Swanson explains that the broker-loaded model deteriorated over time, because while the non-member information Xceligent was maintaining was good, the member listings the brokers maintained was often inaccurate and outdated. So, Xceligent switched to a more “full and proactive research model,” where a growing team of dedicated Xceligent staffers maintained all of the data (including listings, tenants, transactions and comparables) with the leasing transactions verified by the top brokers in the local markets through Xceligent Advisory Boards on a quarterly basis.  

That of course meant there was a new story to tell about Xceligent’s capabilities, Swanson says, and the team mounted what he calls an “education tour” to dispel any misconceptions that they were still a listing exchange but to educate the market on Xceligent’s full and proactive research processes, along the way signing people to the new full research service.

Probably the biggest contribution to the Texas market that Xceligent offered was consistency and completeness of data, says Swanson: “Developers would come into Austin and have to weed through all the different numbers provided by independent brokers. It created frustration and frankly made them look to outsiders like they didn’t know what they were talking about. Now they all have the same verified data to work with, which has been independently certified by Xceligent’s Advisory Board members.”

It’s a good thing, considering, as Swanson reports, that “there’s a ton of development going on in Austin.” In fact, there’s something on the order of 1.25 million feet of new construction on deck through the end of this year and twice that for 2015.

In San Antonio, a much more conservative market, there’s been good growth, however there’s more in industrial than office, which is still struggling. Industrial vacancies are around 6.7% and while office is nearly triple that at around 17%, “We’re backfilling vacated space and the numbers are coming down.” The director believes that “We’re going to get to the point where people will take the chance and start building spec.”
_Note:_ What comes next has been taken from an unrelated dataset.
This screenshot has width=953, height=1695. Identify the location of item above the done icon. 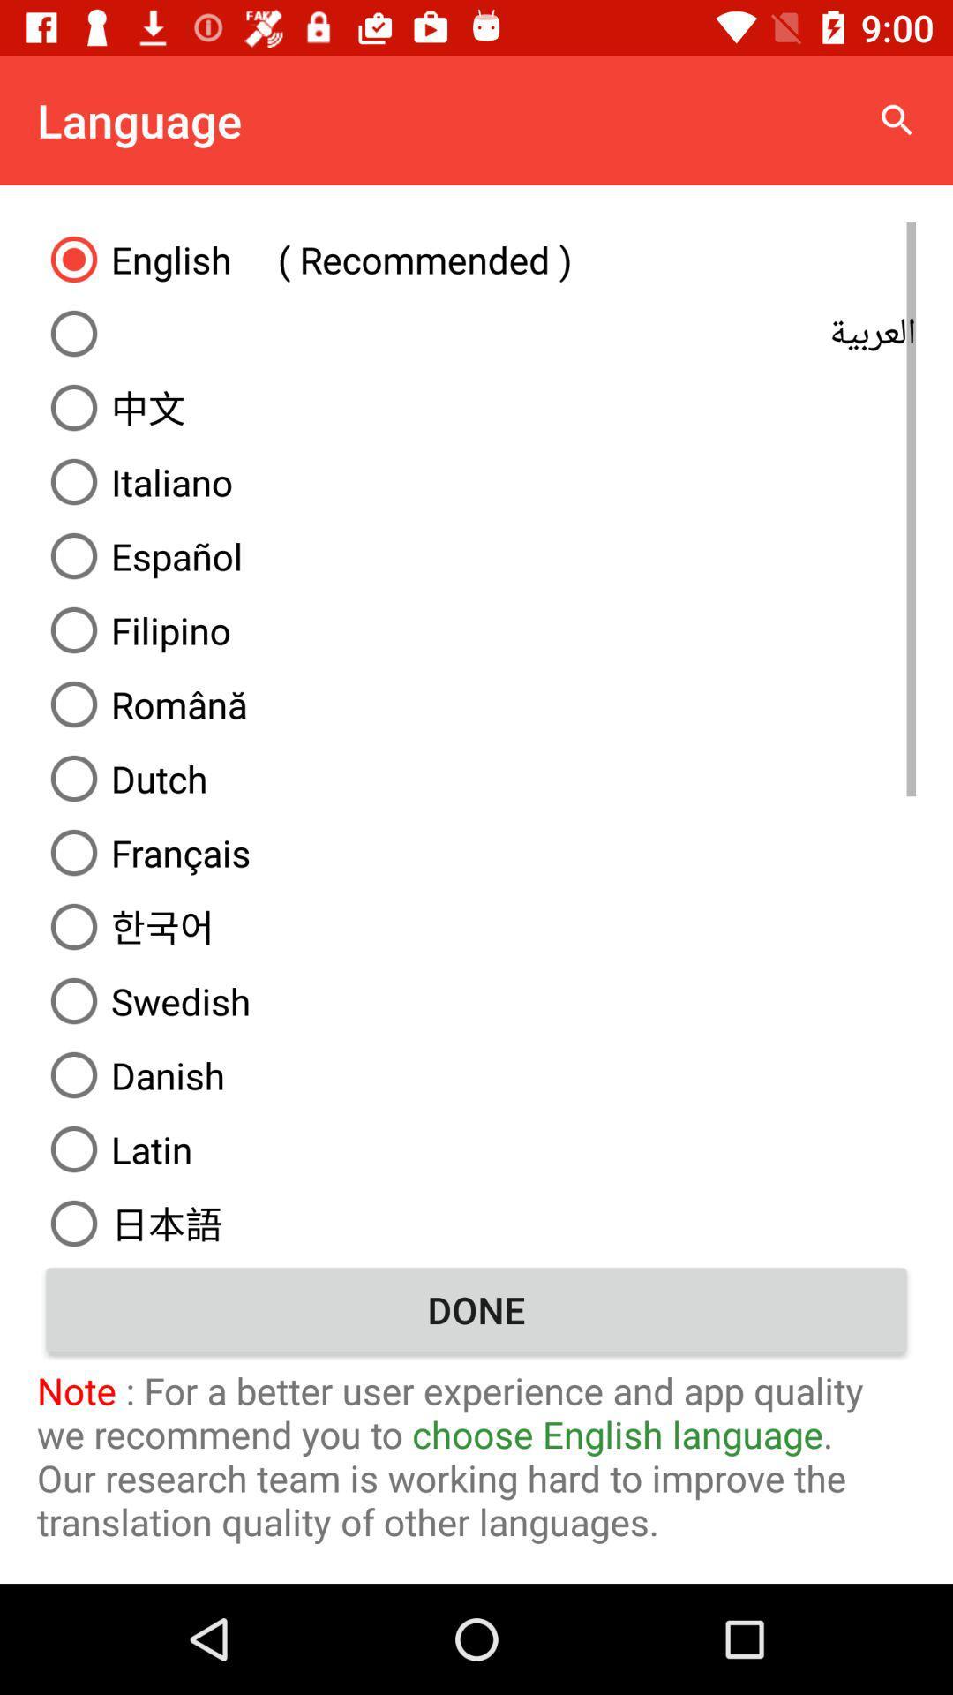
(477, 1219).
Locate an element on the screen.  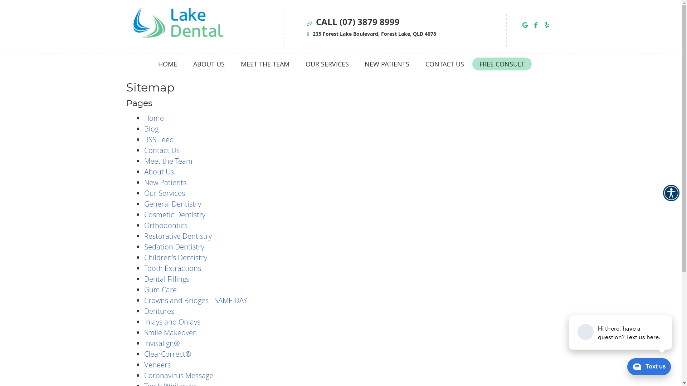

The push into Corpus Christi is a bit of an anomaly for the company, currently focused on more major markets for its national roll out, but again, it was the result of following the demand. “Corpus Christi came out of our previously forged partnership with the South Texas Commercial Association of Realtors,” Swanson reports. Another relatively stable and conservative community, Corpus Christi is very measured in its approach to new construction, despite good vacancy numbers.

Swanson’s coverage area embraces a mix of mindsets as far as the expansion of the CRE market is concerned, ranging as it does from aggressive (Austin) to ultra conservative (Corpus Christi). Those approaches work for the local markets, but no matter the market stance, in all, Swanson sees a growing appetite for data.

“The more it becomes available,” he says, “the more they seem to want. We can offer this or that gee-whiz tool and they’ll say ‘Great, but can it do this?’ This is major progression from the days before the recession, and underscores the growing sophistication of all Texas markets.”